What effect will Andrew Little have on the leadership race?

In 2013, David Cunliffe won the Labour leadership contest in the first round, winning 51.15% of the total vote. Second preferences weren’t needed. Despite winning just over 32% of the caucus vote, Cunliffe blitzed the field in the membership vote (60.14%) and union vote (70.77%). Grant Robertson came in a distant second, with just short of 33% of the total vote, while Shane Jones limped home in third with almost 16%.

Jones was never a serious contender. It was an ego boost for him, as well as being a form of post-porn redemption. Andrew Little’s candidacy though is a different sort of beast. Whereas Jones was largely despised by the unions (picking up only around 12% of the union vote), Little – as a former EPMU secretary – has serious union street cred. Likewise, where Jones was distrusted by a significant portion of the party membership – seen as a sort of closet National sympathiser – Little has solid left credentials, offset perhaps by a somewhat humourless reputation and an inability to win an electorate seat.

So what does that mean for the leadership race? Firstly, it means that Cunliffe is highly unlikely to hold his 2013 membership and union voting base.  A portion was already likely to have deserted him, thanks to the terrible 2014 election campaign, but that portion is likely to now significantly increase, to Little’s benefit.

The pro-Little effect is likely to most significant in the union vote, which makes up 20% of the total. Little’s former union, the EPMU, is the strongest of the six affiliated unions, making up around 40% of the total union vote. Cunliffe received 71.43% of the EPMU vote last time; this time round, it would be extremely surprising if they didn’t break heavily for Little. That’s just shy of 8% of the total vote already in Little’s camp, largely from Cunliffe’s side of the ledger.

That means that it’s highly unlikely that any of the three candidates are going to win the leadership without going to preferences. So, who’s most likely to drop out first? If it’s Cunliffe or Robertson, you can be sure that most of their supporters’ second preferences would be for Little, as the compromise candidate. That would likely be enough to hand Little the leadership. If Little drops out first though, Robertson will likely be leader.

Let’s play with some (admittedly rough and ready) numbers:

  • At present, it sounds like Cunliffe has the support of about a quarter of the caucus, while Robertson has about half. So let’s use those proportions and give Little the remaining quarter.
  • And let’s assume that Robertson slightly grows his share of the membership vote to 30%, while Little grabs 30% and Cunliffe maintains an edge with 40%.
  • And let’s further assume that the EPMU largely votes Little, while Robertson holds his share of the remaining five unions, and Little and Cunliffe split the remainder about half and half between them. That gives Little about 60% of the total union vote, with Cunliffe on 30% and Robertson on 10%.

All up, that gives both Robertson and Little a total of 34%, while Cunliffe is only marginally behind on 32%. It’s a close race, but Cunliffe would drop out, making Little the likely victor on preferences.

It wouldn’t take much for the result to go in a rather different direction.
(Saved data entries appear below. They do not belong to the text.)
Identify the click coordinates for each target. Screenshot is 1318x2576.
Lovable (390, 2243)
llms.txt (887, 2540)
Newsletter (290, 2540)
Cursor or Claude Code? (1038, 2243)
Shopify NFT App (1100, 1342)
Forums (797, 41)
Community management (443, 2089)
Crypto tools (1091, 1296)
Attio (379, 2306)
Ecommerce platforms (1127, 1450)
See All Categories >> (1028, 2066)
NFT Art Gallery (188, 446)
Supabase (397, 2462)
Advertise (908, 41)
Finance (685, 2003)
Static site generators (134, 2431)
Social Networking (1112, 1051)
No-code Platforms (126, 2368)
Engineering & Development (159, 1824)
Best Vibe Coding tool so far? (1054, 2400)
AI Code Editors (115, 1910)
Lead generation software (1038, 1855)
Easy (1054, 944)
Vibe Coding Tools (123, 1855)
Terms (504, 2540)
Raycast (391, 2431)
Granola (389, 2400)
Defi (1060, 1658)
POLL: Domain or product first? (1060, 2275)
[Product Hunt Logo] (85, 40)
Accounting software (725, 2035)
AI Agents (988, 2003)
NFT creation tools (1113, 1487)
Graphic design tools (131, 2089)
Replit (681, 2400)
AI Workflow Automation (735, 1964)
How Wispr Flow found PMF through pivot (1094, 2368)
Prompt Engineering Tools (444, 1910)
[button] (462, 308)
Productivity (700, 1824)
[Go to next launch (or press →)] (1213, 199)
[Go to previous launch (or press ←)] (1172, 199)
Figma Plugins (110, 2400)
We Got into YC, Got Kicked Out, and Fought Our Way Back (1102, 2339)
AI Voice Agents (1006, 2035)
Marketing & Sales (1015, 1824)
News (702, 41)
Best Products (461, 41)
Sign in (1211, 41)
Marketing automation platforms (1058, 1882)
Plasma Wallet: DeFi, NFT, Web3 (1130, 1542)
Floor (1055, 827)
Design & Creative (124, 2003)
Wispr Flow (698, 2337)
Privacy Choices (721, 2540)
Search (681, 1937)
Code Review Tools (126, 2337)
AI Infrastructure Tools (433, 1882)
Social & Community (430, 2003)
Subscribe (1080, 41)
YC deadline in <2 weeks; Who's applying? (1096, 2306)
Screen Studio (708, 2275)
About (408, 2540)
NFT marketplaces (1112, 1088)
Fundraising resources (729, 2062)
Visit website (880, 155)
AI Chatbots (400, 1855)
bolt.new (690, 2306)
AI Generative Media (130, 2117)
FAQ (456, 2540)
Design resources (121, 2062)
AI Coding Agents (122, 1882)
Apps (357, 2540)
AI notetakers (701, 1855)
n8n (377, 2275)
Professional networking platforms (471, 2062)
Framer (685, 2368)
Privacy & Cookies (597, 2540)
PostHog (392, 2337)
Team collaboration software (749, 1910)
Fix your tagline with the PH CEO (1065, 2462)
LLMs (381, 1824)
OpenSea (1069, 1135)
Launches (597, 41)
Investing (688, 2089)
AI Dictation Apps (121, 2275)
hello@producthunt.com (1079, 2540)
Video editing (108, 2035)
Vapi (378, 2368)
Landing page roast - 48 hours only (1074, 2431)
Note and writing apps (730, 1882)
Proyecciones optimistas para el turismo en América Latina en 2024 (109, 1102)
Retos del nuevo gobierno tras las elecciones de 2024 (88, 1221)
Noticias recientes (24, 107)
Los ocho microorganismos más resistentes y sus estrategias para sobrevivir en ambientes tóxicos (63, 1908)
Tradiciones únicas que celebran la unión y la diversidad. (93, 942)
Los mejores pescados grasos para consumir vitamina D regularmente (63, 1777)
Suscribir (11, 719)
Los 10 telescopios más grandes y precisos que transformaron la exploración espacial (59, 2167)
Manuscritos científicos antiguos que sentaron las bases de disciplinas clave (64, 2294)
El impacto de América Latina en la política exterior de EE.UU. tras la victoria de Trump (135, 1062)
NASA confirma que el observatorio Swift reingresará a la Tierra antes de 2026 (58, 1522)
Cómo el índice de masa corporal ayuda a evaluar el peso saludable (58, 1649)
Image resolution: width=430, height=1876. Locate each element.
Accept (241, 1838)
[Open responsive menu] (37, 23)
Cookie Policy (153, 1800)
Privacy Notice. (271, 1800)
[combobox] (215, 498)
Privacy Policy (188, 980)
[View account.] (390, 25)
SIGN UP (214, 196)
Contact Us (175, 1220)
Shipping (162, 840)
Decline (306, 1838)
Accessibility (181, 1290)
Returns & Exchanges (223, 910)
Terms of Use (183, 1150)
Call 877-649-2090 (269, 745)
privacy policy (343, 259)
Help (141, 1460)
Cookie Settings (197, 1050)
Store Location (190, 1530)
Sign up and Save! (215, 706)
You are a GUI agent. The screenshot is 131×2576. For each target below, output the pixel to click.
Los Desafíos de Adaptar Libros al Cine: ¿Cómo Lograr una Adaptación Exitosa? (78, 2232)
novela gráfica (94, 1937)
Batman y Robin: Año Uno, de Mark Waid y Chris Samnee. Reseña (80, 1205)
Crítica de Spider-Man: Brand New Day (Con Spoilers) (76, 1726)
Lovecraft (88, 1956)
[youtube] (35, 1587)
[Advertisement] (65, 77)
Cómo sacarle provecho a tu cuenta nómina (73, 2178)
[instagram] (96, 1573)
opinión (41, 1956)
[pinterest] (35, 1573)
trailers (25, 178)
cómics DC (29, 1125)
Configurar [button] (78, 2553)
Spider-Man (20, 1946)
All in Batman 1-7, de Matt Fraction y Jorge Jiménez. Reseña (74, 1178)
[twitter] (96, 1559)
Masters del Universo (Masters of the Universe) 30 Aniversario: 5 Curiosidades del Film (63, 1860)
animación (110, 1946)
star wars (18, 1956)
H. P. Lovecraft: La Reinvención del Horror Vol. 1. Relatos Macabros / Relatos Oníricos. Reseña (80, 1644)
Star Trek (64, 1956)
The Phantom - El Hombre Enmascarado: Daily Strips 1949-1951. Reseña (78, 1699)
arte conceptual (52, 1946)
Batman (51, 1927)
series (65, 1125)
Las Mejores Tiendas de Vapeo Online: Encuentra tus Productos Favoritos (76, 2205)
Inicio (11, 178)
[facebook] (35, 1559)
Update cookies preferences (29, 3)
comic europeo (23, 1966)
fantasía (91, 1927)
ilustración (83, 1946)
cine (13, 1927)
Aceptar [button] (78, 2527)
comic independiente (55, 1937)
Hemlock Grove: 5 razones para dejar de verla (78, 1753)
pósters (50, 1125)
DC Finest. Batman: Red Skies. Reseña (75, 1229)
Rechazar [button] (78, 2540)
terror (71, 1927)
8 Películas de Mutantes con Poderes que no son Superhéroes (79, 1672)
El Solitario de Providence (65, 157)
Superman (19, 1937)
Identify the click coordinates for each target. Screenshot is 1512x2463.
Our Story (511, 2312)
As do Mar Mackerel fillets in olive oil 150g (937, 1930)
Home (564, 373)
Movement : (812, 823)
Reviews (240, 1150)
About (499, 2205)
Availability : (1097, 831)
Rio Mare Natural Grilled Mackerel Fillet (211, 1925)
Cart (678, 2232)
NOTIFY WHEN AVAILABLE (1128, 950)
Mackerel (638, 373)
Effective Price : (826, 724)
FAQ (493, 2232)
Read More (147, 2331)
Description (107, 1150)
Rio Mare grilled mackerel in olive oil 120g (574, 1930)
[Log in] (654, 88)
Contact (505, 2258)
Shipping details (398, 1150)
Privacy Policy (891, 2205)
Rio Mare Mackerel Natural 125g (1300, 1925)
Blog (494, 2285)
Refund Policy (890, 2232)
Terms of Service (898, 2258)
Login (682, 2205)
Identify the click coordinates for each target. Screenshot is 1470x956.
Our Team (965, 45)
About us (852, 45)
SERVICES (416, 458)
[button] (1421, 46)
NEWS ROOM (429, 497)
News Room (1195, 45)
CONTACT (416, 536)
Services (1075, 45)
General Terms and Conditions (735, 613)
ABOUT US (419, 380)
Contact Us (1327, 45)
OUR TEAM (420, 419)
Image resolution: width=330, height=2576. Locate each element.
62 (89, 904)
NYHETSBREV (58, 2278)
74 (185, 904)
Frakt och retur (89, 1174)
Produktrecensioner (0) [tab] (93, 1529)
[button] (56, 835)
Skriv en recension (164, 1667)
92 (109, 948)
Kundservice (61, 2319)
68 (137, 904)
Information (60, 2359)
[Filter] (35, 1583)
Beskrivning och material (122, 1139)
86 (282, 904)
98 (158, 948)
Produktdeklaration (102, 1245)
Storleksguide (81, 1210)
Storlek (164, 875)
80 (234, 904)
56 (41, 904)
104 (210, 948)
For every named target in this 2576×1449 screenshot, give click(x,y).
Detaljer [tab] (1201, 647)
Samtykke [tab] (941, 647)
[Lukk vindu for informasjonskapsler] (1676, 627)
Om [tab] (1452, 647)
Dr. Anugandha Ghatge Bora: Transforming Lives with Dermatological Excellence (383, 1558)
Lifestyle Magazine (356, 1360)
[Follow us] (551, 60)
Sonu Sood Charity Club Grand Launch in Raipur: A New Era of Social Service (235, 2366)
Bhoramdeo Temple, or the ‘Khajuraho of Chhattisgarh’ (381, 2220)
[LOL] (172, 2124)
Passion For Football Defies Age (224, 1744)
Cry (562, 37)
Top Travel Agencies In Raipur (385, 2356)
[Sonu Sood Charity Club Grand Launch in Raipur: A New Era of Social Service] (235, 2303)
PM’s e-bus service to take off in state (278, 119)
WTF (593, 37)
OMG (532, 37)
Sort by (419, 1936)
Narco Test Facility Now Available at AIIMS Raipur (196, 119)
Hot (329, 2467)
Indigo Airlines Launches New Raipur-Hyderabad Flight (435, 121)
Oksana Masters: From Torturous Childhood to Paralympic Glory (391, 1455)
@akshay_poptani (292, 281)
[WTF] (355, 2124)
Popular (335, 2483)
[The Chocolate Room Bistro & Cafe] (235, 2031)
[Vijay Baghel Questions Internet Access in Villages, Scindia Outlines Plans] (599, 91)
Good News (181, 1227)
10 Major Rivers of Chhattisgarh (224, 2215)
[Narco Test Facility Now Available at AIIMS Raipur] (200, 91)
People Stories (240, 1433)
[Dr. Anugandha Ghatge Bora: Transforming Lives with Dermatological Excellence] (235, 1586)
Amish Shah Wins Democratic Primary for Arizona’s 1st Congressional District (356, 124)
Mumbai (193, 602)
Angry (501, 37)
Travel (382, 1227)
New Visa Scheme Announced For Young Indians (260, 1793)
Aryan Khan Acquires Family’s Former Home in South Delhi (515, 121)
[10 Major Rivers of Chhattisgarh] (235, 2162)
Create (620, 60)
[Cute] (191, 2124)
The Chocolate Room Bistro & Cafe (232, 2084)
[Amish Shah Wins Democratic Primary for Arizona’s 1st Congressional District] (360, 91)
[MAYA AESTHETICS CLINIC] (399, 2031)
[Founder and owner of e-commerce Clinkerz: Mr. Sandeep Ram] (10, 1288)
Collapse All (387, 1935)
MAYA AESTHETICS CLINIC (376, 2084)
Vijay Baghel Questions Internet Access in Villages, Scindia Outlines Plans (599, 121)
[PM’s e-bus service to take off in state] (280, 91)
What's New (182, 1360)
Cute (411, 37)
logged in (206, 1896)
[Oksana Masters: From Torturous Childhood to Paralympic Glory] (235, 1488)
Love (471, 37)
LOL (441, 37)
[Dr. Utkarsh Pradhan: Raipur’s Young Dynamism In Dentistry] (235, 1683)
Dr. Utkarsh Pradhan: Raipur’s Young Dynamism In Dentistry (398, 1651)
For instance, if the unions didn’t break quite as heavily for Little, giving him 50% rather than 60%, and that 10% stayed with Cunliffe, suddenly both Cunliffe and Robertson would be sitting together on 34%, while Little would come third on 32%.

At the end of the day, it’s impossible to say how much Cunliffe’s support amongst the membership and unions has been damaged by the 2014 election campaign. Labour’s former president Mike Williams told National Radio on Monday that the unions had voted overwhelmingly for Cunliffe because they thought he could beat Key. According to Williams, the unions no longer think that.

My pick at this stage? Cunliffe to drop out in round one, with Little triumphing on preferences. Unless of course the picture gets further complicated by David Shearer or David Parker entering, to make the race a four- or five-way… Because then all bets would be off!